● PROMPT: Exact reproduction of every entry is required.

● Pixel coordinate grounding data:
****************************************

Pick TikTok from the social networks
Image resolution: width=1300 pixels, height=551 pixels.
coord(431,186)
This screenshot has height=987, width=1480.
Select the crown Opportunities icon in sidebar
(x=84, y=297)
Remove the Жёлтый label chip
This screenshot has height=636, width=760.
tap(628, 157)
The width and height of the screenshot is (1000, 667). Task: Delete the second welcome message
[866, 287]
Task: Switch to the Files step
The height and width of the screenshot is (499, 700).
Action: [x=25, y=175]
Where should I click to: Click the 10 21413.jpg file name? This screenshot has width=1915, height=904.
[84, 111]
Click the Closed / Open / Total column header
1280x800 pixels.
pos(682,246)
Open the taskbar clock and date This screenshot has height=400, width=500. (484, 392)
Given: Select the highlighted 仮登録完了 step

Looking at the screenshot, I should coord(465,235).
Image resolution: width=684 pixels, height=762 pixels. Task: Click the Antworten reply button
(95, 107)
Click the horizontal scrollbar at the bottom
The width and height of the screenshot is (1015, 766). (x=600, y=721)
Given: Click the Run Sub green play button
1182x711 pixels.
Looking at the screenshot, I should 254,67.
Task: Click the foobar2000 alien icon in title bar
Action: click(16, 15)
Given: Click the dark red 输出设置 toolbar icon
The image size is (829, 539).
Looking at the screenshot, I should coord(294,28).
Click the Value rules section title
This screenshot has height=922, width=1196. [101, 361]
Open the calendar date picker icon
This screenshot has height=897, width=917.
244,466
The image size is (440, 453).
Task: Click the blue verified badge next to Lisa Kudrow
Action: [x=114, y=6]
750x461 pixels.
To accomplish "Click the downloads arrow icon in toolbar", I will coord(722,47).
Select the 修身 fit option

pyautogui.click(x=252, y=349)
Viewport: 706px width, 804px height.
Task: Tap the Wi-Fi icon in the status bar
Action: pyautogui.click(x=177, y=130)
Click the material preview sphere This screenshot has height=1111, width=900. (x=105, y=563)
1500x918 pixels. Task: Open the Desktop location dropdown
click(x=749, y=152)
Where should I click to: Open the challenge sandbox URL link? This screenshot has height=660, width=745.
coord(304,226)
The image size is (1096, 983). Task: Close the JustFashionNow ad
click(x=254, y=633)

****************************************

● TASK RESULT:
Pick TikTok from the social networks
Image resolution: width=1300 pixels, height=551 pixels.
coord(431,186)
This screenshot has height=987, width=1480.
Select the crown Opportunities icon in sidebar
(x=84, y=297)
Remove the Жёлтый label chip
This screenshot has height=636, width=760.
tap(628, 157)
The width and height of the screenshot is (1000, 667). Task: Delete the second welcome message
[866, 287]
Task: Switch to the Files step
The height and width of the screenshot is (499, 700).
Action: [x=25, y=175]
Where should I click to: Click the 10 21413.jpg file name? This screenshot has width=1915, height=904.
[84, 111]
Click the Closed / Open / Total column header
1280x800 pixels.
pos(682,246)
Open the taskbar clock and date This screenshot has height=400, width=500. (484, 392)
Given: Select the highlighted 仮登録完了 step

Looking at the screenshot, I should coord(465,235).
Image resolution: width=684 pixels, height=762 pixels. Task: Click the Antworten reply button
(95, 107)
Click the horizontal scrollbar at the bottom
The width and height of the screenshot is (1015, 766). (x=600, y=721)
Given: Click the Run Sub green play button
1182x711 pixels.
Looking at the screenshot, I should 254,67.
Task: Click the foobar2000 alien icon in title bar
Action: click(16, 15)
Given: Click the dark red 输出设置 toolbar icon
The image size is (829, 539).
Looking at the screenshot, I should coord(294,28).
Click the Value rules section title
This screenshot has height=922, width=1196. [101, 361]
Open the calendar date picker icon
This screenshot has height=897, width=917.
244,466
The image size is (440, 453).
Task: Click the blue verified badge next to Lisa Kudrow
Action: [x=114, y=6]
750x461 pixels.
To accomplish "Click the downloads arrow icon in toolbar", I will coord(722,47).
Select the 修身 fit option

pyautogui.click(x=252, y=349)
Viewport: 706px width, 804px height.
Task: Tap the Wi-Fi icon in the status bar
Action: pyautogui.click(x=177, y=130)
Click the material preview sphere This screenshot has height=1111, width=900. (x=105, y=563)
1500x918 pixels. Task: Open the Desktop location dropdown
click(x=749, y=152)
Where should I click to: Open the challenge sandbox URL link? This screenshot has height=660, width=745.
coord(304,226)
The image size is (1096, 983). Task: Close the JustFashionNow ad
click(x=254, y=633)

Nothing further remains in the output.